Это стремление к роскоши и изобилию, присущее как миллиардеру, так и туристу среднего класса, кажется нам, естественно, этаким американским брендом, но оно гораздо менее распространено на Атлантическом побережье, и не потому, что там меньше богачей. Скажем, атлантическому миллиардеру не составит труда выразить себя с помощью современных базовых средств, в конструкции из стекла и бетона или в реконструкции старого дома в стиле Новой Англии[111]. Потому что дом уже есть: другими словами, Атлантическое побережье меньше стремится к архитектурному д’Аннунцианству[112], поскольку имеет свою архитектуру – историческую застройку XVIII века и современную архитектуру деловых кварталов. Барочный пафос, вихрь эклектики и потребность в имитации преобладают там, где богатству не хватает истории. То есть на больших территориях, колонизация которых началась позднее, формируется постгородская цивилизация, представленная Лос-Анджелесом, – а это мегаполис, состоящий из шестидесяти шести разных городов[113], где переулки – магистрали с пятью полосами, где человек свою правую ногу считает конечностью, предназначенной для давления на газ, а левую – всего лишь мертвым придатком, поскольку у машин нет сцепления, где глаза нужны для того, чтобы сосредоточиться – при постоянной скорости движения – на визуально-механических чудесах, указателях, зданиях, на восприятие которых у сознания есть всего несколько секунд.

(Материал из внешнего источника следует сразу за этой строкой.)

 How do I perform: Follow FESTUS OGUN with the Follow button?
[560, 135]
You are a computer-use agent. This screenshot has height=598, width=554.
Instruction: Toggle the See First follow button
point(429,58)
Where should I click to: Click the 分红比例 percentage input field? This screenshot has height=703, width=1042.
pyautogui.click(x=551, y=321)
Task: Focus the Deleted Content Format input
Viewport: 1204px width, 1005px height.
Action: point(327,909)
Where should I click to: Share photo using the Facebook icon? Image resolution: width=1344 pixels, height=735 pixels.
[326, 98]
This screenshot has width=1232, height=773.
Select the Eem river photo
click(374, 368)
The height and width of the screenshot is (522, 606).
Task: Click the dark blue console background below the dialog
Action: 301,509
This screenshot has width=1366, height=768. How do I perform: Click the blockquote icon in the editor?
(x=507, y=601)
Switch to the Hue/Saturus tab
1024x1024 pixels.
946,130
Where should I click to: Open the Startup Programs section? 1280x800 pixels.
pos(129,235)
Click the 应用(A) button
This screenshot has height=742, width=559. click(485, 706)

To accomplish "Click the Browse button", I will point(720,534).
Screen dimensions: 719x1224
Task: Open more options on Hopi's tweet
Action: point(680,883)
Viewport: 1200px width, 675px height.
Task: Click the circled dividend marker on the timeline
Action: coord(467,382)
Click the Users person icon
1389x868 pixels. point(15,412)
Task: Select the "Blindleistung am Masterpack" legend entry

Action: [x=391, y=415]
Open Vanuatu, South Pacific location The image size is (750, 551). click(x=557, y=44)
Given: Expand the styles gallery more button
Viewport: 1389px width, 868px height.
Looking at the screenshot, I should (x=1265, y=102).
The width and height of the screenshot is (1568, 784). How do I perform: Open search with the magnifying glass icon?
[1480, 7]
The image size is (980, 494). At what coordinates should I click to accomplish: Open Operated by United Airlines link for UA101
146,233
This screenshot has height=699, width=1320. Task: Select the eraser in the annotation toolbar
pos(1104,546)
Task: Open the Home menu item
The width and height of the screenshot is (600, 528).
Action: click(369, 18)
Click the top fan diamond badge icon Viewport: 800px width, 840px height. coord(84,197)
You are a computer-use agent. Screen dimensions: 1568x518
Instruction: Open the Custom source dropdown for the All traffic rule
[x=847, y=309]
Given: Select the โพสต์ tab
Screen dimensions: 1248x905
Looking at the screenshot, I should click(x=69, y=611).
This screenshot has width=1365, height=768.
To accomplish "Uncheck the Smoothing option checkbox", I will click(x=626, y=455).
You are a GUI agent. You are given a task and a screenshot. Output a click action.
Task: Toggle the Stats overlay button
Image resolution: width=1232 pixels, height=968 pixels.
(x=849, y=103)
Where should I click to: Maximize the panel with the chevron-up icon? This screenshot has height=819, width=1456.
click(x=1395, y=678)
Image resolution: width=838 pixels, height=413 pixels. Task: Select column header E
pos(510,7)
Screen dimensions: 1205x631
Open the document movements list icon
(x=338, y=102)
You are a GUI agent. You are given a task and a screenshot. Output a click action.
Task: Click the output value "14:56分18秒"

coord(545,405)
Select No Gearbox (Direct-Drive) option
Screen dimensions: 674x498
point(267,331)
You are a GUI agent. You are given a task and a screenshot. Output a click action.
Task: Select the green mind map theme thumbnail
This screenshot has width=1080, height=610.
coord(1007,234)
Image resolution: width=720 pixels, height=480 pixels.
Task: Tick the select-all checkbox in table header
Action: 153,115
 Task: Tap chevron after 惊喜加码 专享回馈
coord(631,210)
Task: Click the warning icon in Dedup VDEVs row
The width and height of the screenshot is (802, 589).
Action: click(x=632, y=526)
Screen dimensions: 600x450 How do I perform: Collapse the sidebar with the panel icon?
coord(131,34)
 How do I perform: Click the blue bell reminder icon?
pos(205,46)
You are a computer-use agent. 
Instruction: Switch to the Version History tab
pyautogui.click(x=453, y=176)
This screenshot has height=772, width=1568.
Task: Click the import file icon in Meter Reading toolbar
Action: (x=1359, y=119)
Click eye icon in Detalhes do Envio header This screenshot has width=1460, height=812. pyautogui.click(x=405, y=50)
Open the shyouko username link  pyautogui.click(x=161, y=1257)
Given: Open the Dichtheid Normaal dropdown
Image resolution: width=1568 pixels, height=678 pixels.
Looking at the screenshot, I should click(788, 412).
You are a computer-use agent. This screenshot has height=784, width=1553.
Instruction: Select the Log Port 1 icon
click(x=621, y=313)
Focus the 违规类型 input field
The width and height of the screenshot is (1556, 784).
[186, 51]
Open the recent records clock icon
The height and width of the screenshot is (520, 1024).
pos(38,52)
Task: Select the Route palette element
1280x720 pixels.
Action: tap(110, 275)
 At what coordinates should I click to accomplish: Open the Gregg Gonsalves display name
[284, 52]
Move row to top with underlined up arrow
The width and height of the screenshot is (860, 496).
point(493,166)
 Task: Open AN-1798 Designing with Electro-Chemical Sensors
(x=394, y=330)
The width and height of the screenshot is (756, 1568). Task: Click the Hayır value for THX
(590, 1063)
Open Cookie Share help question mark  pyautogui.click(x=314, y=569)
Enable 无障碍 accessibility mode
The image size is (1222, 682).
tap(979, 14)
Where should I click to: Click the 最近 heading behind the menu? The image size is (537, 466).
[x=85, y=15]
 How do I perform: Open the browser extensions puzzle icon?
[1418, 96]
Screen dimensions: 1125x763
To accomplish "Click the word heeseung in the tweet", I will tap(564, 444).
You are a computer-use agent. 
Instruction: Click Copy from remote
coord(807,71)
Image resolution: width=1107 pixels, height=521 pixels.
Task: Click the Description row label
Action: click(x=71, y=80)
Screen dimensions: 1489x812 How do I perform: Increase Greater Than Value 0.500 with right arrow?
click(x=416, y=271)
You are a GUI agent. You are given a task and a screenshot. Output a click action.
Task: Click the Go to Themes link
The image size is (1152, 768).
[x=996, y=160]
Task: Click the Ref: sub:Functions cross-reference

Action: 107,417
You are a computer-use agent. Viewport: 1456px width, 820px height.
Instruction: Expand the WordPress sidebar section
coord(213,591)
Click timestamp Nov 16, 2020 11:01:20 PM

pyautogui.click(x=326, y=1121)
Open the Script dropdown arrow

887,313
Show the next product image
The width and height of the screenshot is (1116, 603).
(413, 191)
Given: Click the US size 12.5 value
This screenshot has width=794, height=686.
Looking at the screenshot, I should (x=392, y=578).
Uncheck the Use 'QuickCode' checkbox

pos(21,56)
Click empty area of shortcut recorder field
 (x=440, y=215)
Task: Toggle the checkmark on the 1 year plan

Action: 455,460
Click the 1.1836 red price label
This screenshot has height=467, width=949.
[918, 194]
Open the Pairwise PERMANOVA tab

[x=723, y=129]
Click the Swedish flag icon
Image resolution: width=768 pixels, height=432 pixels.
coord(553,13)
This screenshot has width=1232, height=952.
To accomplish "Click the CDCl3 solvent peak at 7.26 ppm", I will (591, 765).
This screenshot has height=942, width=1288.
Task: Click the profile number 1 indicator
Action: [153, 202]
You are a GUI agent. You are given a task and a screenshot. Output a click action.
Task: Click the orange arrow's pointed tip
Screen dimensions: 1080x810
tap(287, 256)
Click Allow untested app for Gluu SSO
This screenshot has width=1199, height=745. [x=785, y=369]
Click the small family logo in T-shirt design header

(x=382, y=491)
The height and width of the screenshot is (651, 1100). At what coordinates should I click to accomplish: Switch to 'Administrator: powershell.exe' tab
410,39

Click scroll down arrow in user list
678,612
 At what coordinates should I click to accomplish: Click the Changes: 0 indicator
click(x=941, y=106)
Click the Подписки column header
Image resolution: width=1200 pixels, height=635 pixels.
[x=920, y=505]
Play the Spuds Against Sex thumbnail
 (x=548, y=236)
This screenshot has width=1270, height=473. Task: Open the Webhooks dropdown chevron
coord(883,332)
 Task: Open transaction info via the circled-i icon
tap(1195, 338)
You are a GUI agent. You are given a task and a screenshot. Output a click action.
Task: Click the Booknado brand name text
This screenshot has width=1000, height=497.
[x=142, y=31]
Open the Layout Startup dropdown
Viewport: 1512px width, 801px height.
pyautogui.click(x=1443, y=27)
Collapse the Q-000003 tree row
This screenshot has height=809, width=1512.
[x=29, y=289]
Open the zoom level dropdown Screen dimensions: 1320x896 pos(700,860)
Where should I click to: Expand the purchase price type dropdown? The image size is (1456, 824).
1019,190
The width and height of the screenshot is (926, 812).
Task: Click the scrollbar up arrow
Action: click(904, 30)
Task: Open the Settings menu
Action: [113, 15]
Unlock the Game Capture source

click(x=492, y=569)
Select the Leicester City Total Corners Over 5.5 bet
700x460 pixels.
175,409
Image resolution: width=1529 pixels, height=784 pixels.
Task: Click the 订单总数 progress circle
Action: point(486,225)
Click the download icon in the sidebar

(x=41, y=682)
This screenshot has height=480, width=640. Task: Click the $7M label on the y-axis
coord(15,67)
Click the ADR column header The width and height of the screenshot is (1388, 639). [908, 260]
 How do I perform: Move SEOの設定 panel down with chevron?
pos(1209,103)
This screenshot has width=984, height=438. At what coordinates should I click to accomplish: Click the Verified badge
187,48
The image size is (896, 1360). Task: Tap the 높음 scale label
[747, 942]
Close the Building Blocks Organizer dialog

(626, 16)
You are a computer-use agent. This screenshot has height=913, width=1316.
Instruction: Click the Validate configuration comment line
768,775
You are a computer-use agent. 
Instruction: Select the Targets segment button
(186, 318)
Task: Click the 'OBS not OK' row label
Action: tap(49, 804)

Действительно, аналогичное тяготение к Витториале[114] без поэтов мы наблюдаем во Флориде, штате-близнеце Калифорнии. Флорида – тоже рукотворный агломерат, непрерывный continuum городских центров, гигантские шоссе, пересекающие бескрайние заливы, искусственные города, предназначенные для развлечений (два Диснейленда – в Калифорнии и во Флориде, и тот, что во Флориде, – в сто пятьдесят раз больше – настоящая гигантомания с футуристическим оттенком[115]).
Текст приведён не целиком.